EXTRACT:
Ancestry UK

Meath Industrial School for Protestant Boys, Blackrock, Dublin, Republic of Ireland

The Meath Industrial School for Protestant Boys was founded in 1871 by the Earl of Meath and other benevolent persons. It initially occupied a property known as Elm Cliff (or Elmcliffe), large house with a small quantity of land attached on Rock Hill, close to Blackrock station. As the lease of the property had only a few years to run, the managers proposed to find a site on which to erect a permanent building and were raising funds to that end.

The School was certified to begin operation on 5 May 1871. An inspection in the same year recorded twelve boys in residence. They received a 'good sound scriptural education' and were taught singing the manager, Mr Wilson. Industrial training included shoe-making and tailoring. The boys made shoes for themselves, for the institutions at Bray and Heytesbury Street, Dublin, as well as some for the public. The boys performed all the household duties of the establishment, and made and repaired their own clothing. Arrangements were made with the managers of the Industrial Training Ship Gibraltar at Belfast for boys having and aptitude for a seafaring life to be transferred to the ship.

EXERCISE REQUIREMENTS: Reproduce the passage on the Meath Industrial School starting at "The School was" and ending at "to the ship.", substituting "weaving" for "tailoring". The data that comes next is from a different source than the passage on the Meath Industrial School.

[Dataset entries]
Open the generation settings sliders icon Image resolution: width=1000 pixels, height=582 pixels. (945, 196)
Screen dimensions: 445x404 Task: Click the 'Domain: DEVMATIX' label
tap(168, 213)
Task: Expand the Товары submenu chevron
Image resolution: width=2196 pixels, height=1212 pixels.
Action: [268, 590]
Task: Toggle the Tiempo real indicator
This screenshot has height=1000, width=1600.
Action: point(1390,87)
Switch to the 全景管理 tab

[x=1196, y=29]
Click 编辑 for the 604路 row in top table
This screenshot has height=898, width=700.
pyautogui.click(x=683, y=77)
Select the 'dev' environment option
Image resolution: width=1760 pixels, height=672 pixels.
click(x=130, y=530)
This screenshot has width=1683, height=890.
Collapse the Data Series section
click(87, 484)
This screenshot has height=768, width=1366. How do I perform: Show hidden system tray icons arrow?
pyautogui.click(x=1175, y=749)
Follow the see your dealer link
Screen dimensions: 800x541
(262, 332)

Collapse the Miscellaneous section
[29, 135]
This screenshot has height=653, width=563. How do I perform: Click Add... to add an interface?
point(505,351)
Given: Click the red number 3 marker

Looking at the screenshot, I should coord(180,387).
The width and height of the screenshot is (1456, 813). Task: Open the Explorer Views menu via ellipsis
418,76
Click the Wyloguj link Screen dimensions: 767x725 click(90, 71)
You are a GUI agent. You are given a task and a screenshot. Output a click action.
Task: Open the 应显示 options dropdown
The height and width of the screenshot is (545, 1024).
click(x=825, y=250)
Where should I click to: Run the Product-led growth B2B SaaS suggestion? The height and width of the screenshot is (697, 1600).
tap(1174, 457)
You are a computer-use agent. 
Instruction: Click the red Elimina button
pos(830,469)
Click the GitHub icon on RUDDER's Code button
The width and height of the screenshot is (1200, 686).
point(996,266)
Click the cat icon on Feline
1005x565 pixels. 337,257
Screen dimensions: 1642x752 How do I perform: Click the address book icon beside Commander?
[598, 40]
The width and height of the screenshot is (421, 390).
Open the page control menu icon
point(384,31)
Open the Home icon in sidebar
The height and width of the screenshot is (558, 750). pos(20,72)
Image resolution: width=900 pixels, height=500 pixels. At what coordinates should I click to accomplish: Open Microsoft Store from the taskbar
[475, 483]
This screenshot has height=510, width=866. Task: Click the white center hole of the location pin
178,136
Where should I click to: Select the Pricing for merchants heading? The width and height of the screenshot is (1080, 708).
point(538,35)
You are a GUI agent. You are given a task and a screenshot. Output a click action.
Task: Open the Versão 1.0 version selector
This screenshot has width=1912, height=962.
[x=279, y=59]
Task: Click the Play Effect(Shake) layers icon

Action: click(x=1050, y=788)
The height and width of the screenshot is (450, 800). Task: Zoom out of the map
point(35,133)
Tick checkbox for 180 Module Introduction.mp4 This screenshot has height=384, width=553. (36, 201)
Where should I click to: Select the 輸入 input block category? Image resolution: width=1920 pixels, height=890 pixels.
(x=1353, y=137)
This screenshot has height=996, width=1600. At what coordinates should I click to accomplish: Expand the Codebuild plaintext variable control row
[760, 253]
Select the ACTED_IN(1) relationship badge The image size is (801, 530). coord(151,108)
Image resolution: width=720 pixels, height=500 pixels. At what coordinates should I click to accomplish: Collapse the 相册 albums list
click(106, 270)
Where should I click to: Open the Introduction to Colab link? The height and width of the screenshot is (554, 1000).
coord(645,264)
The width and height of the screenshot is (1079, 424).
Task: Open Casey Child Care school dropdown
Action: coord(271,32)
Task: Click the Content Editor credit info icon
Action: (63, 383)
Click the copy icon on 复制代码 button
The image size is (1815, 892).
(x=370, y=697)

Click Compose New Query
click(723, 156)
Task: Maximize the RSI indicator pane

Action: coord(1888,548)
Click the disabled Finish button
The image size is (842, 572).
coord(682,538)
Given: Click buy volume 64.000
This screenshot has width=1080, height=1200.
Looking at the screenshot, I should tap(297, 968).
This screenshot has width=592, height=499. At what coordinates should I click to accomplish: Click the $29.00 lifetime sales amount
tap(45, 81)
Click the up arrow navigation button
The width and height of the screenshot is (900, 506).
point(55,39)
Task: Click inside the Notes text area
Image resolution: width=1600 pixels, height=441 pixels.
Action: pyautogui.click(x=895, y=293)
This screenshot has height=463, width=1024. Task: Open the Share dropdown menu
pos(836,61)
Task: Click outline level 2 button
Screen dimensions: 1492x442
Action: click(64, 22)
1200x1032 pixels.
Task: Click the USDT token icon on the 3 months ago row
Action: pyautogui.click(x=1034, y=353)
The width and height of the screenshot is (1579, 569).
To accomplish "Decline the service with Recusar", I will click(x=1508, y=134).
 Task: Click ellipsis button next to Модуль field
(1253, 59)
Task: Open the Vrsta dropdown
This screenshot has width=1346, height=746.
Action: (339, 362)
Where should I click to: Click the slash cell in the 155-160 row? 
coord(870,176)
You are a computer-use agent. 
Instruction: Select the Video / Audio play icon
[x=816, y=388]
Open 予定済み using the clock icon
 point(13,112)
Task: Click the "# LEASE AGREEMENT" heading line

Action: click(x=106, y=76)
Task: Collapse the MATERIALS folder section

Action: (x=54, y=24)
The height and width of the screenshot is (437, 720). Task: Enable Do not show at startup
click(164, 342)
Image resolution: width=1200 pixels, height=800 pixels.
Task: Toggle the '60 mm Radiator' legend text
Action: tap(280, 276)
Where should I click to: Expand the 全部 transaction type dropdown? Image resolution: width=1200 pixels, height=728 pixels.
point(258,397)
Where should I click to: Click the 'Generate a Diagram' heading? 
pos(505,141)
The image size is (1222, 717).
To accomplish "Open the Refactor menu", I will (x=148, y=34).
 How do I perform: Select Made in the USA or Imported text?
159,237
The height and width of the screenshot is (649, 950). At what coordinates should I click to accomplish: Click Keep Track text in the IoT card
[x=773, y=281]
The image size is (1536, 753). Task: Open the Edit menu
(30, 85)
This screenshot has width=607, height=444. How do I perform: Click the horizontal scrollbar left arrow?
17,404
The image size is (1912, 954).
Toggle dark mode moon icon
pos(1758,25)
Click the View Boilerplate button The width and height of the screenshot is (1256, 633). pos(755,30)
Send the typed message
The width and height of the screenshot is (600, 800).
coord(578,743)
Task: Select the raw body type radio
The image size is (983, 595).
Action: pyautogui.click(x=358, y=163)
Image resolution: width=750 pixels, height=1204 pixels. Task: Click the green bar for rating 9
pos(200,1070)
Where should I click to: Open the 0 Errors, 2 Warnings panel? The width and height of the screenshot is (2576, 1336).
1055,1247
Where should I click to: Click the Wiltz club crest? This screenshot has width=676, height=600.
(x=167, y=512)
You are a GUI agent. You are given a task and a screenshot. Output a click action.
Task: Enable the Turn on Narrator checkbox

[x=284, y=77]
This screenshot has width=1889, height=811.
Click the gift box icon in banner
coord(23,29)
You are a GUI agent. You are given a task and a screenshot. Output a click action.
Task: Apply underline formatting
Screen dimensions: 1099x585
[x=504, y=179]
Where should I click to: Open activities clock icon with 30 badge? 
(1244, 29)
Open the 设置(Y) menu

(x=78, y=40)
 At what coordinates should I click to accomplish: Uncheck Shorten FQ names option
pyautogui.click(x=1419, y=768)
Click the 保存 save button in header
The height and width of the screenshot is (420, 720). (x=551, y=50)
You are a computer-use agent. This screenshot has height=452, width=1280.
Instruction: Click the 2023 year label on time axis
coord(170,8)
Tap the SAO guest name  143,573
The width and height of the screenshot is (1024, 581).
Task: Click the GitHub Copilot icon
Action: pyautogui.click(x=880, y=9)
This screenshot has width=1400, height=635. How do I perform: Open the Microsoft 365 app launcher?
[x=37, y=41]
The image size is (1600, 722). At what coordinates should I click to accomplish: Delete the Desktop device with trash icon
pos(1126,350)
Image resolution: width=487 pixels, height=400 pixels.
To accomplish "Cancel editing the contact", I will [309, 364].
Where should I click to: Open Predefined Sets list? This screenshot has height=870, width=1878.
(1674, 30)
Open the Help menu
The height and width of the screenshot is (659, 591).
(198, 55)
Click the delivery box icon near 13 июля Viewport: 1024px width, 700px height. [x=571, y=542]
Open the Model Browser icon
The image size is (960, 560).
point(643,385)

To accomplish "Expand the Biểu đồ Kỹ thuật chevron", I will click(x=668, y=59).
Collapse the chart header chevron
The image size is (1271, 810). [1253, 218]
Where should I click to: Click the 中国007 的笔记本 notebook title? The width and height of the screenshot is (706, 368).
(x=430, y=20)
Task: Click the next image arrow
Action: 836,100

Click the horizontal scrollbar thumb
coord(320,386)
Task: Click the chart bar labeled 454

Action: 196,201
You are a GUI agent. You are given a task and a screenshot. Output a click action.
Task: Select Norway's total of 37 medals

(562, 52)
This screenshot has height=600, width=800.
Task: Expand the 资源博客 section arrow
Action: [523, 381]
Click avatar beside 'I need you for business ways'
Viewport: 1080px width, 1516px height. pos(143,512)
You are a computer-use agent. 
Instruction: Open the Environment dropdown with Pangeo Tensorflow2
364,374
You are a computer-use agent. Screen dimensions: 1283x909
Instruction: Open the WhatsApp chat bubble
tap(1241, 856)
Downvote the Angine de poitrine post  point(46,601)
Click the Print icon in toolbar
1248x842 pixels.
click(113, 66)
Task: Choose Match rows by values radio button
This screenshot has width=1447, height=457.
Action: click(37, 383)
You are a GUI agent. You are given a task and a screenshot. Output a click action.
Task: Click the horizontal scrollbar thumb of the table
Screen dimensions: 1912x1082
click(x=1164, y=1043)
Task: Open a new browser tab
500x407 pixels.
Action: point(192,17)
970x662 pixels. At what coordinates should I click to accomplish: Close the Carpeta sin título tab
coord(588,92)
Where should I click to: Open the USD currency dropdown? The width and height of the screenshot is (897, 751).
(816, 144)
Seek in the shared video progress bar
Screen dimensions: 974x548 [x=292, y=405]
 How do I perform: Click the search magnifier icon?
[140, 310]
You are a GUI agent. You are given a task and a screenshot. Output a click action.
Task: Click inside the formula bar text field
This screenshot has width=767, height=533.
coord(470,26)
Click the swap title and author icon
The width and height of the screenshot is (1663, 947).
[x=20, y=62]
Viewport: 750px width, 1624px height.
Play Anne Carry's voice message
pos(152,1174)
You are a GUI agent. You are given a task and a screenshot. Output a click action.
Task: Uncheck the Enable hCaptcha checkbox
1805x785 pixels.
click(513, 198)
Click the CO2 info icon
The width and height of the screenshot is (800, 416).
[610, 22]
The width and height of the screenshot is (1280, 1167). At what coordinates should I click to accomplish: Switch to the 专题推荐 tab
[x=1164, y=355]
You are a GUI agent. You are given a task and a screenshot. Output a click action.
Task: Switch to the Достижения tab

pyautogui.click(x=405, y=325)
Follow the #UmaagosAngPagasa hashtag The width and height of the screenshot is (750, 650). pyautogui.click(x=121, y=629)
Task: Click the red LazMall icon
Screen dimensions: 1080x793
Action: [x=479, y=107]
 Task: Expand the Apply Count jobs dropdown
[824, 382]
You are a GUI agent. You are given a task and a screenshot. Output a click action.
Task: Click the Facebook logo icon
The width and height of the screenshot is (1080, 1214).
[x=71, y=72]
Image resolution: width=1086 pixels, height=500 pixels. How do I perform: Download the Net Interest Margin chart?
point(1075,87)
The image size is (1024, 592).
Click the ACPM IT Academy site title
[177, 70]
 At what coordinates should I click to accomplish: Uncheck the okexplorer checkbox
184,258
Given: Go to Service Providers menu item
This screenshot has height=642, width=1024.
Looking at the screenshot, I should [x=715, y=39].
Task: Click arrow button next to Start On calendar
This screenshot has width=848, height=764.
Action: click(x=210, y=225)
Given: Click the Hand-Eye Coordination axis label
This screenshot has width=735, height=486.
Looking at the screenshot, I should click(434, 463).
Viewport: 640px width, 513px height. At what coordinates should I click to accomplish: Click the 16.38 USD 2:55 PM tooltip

EXPECTED ANSWER:
The School was certified to begin operation on 5 May 1871. An inspection in the same year recorded twelve boys in residence. They received a 'good sound scriptural education' and were taught singing the manager, Mr Wilson. Industrial training included shoe-making and weaving. The boys made shoes for themselves, for the institutions at Bray and Heytesbury Street, Dublin, as well as some for the public. The boys performed all the household duties of the establishment, and made and repaired their own clothing. Arrangements were made with the managers of the Industrial Training Ship Gibraltar at Belfast for boys having and aptitude for a seafaring life to be transferred to the ship.